The first was that the vast majority was word salad. It was almost entirely meaningless. How or why anybody wrote it thinking that it would be relevant was hard to understand.

Second, Starmer treated his audience and the world beyond the room which he spoke with contempt when he suggested that everybody knows what a working person is when absolutely no Labour minister has been willing to define what they mean by this term when they have been asked to do so by the media. Apparently, the whole of his strategy is intended to serve the interests of these unidentifiable people and no one else, but because of the lack of definition, that is utterly meaningless. For more details, see this morning‘s video.

Third, whilst Starmer claimed that he was delighted that his chancellor will be the first woman in history to deliver a budget, he also seemed quite determined to announce as many of the measures that might be included within such a statement as possible. I came to the deeply unfortunate conclusion either he has no confidence in Rachel Reeves, or he has no confidence in the ability of a woman to deliver a Chancellor's speech because never, as far as I can recall, has a speech of this sort ever been made in anticipation of a budget by a Prime Minister before now.

Fourth, this speech also provided all the evidence that we might need of the almost total irrelevance of the proposals that his government is going to make. For example, £500 million of expenditure on social housing might, at cost, deliver only 2000 new homes of a size that a family could live in, and even then they might be small. That is really not enough to make a policy announcement about without the person making the delivery depending upon the fact that most people can't do maths as basic as this to work out how puny that announcement really was.

Similarly, the announcement of £1.4 billion to be spent on schools might imply expenditure of no more than £50,000 per school if, as I presume is the case, this sum is to be spent making good the backlog of repairs. Two decades ago, I was the chair of governors of the school that supposedly had a backlog of repairs that were estimated to cost in excess of £900,000. The sum that he is proposing is not going to make any real difference to the state of the country's schools as a consequence.

On top of that, by refusing to continue the £2 maximum bus fair, and by increasing it to £3 to save the square root of diddly squat in terms of overall government expenditure, he created yet another group of mainly vulnerable people in society to whom his government has now turned its attention and left them worse off.
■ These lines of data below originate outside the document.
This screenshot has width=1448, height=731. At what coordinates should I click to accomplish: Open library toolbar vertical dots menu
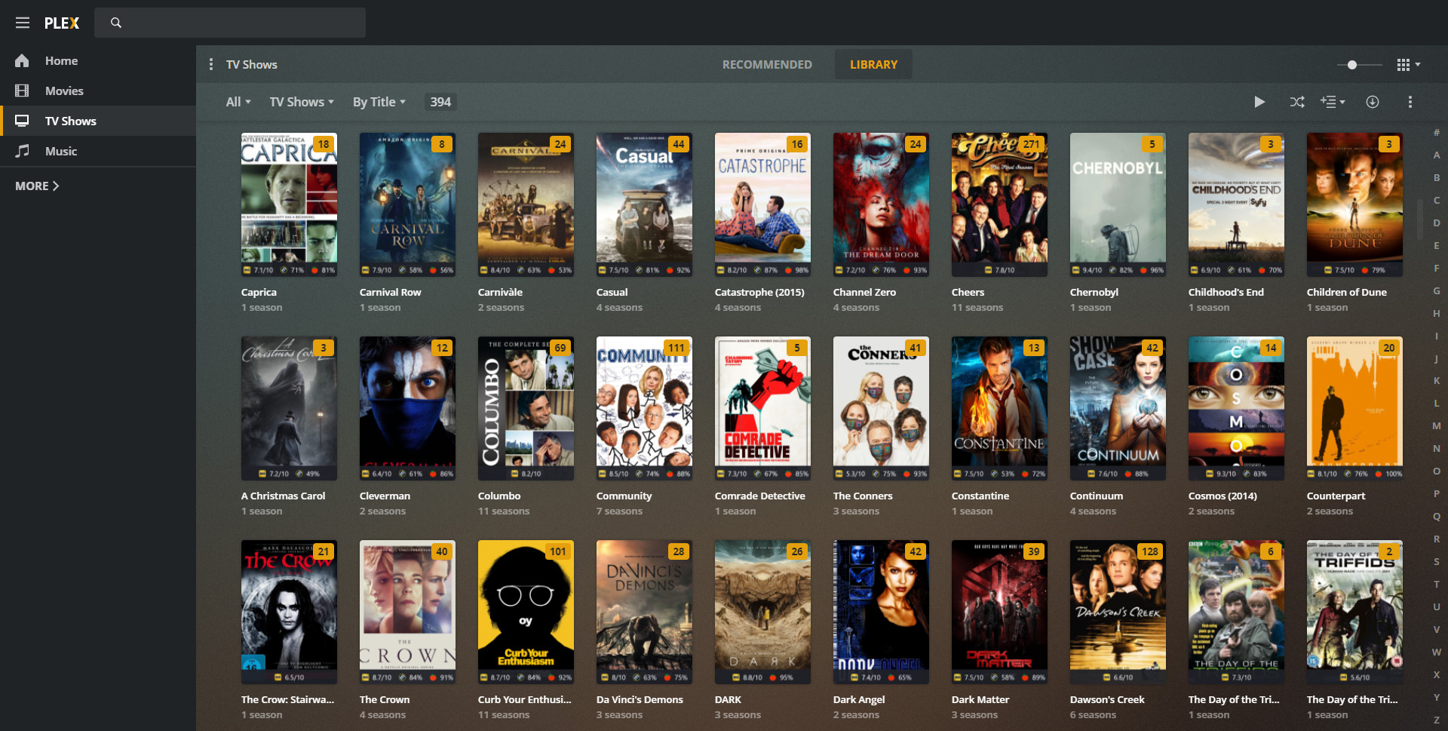coord(1410,102)
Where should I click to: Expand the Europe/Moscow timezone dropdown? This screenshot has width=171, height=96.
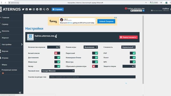(x=58, y=71)
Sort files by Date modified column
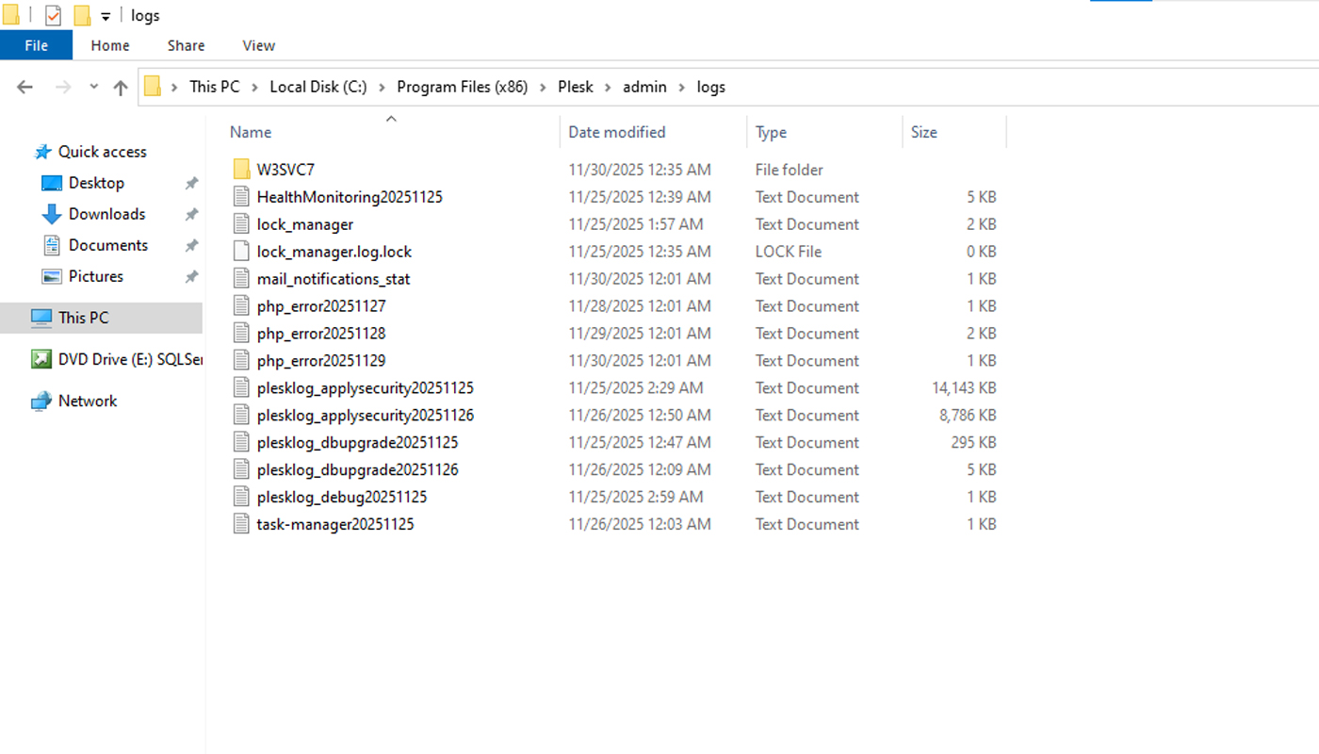The image size is (1319, 754). [x=617, y=133]
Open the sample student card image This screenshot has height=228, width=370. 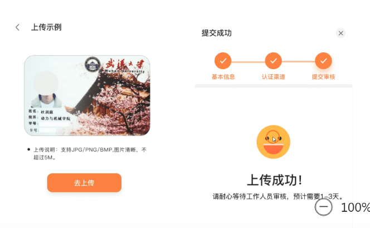(87, 95)
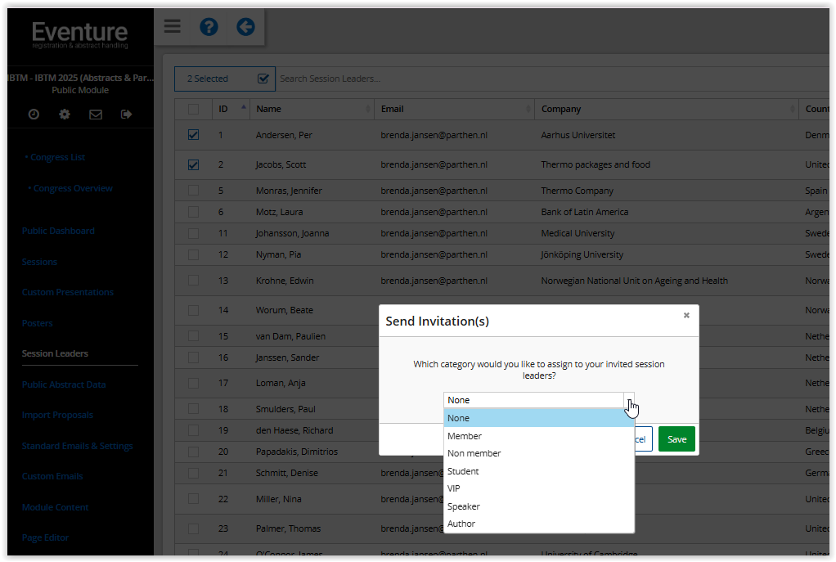
Task: Pick Speaker from the category dropdown
Action: [464, 506]

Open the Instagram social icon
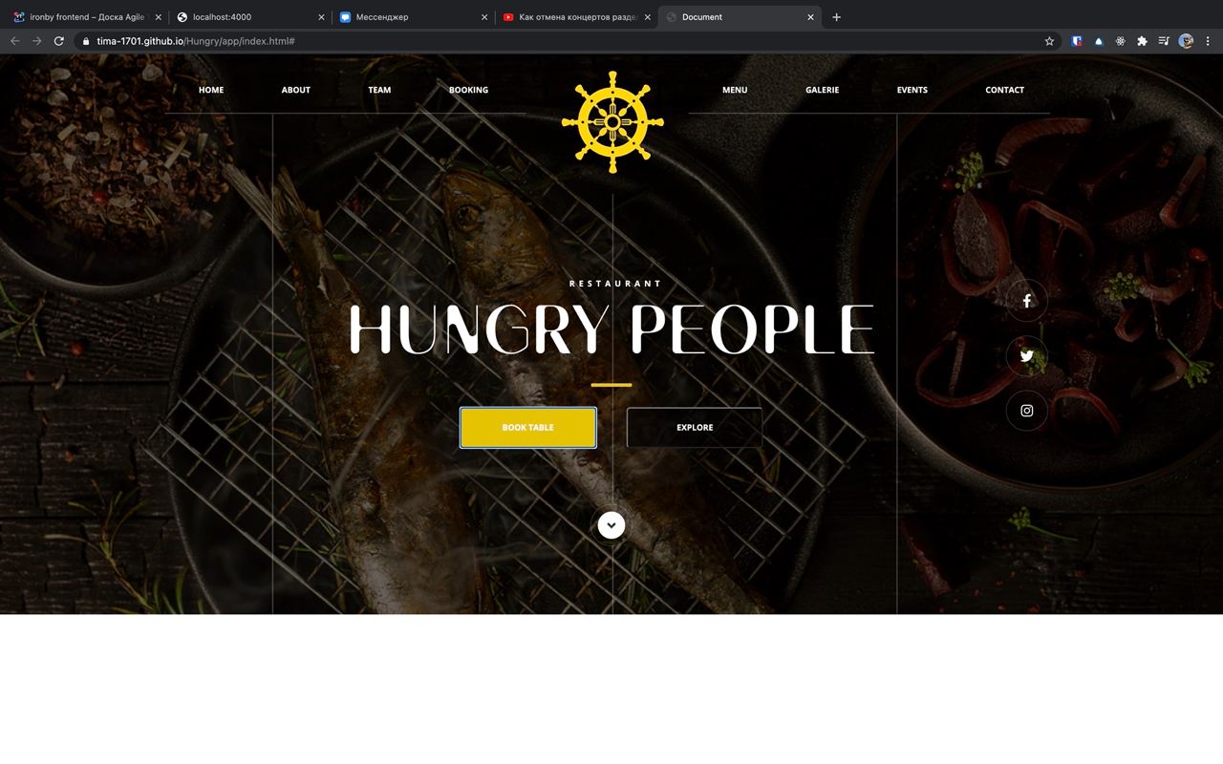click(1027, 411)
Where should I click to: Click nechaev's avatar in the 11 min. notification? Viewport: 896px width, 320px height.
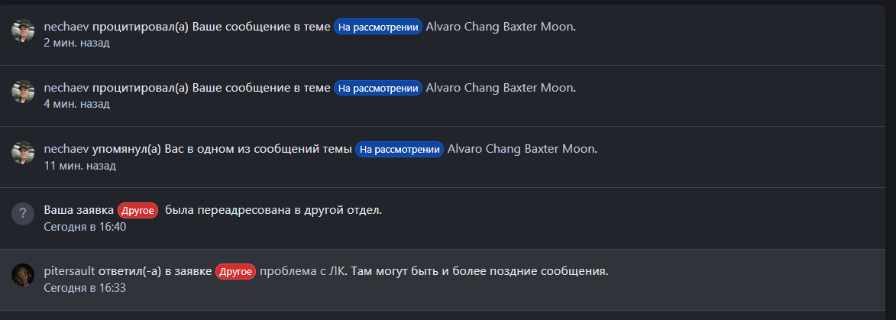pyautogui.click(x=23, y=153)
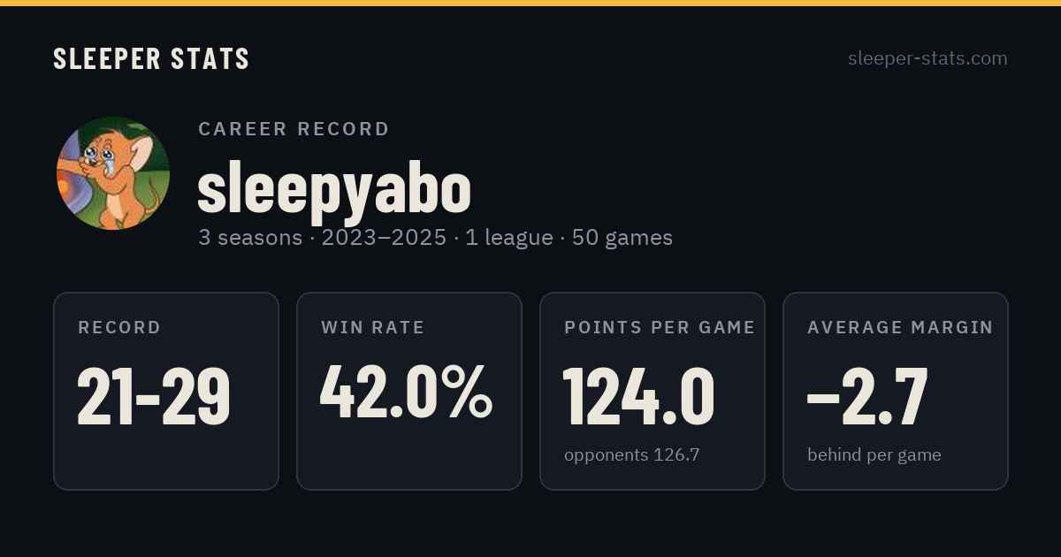Click the 42.0% win rate value

(406, 393)
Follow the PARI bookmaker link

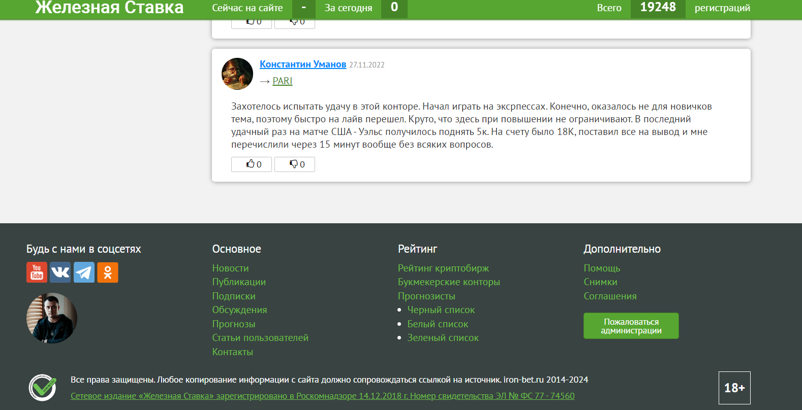click(x=282, y=81)
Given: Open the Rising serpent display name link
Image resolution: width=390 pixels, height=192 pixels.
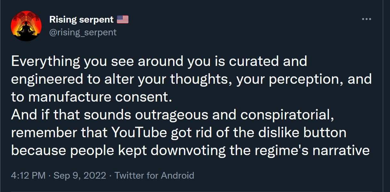Looking at the screenshot, I should tap(81, 20).
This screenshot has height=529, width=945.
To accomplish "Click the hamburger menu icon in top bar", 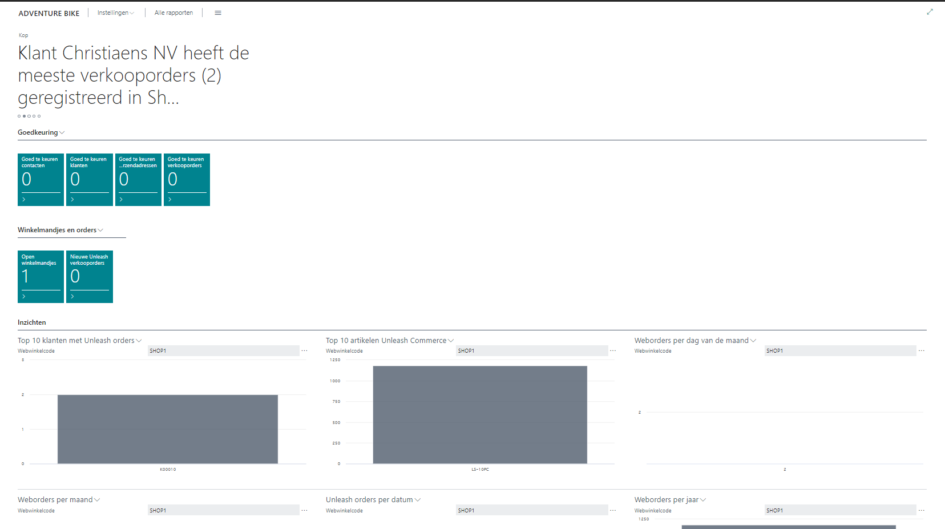I will pos(217,13).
I can only presume Starmer wanted some of the budget glory for himself now he is prime minister. As a consequence, he sought to steal the credit for some of the budget measures for himself. Doing so he showed what a fool he is. If he had left these issues as being Rachel Reeves's responsibility, he could have subsequently blamed her for the failures that they represent, and he could then have sacked her or moved her sideways. But, as it is now, he has to take ownership of them. I suspect he will come to regret that. This Budget will be his failure, too, now.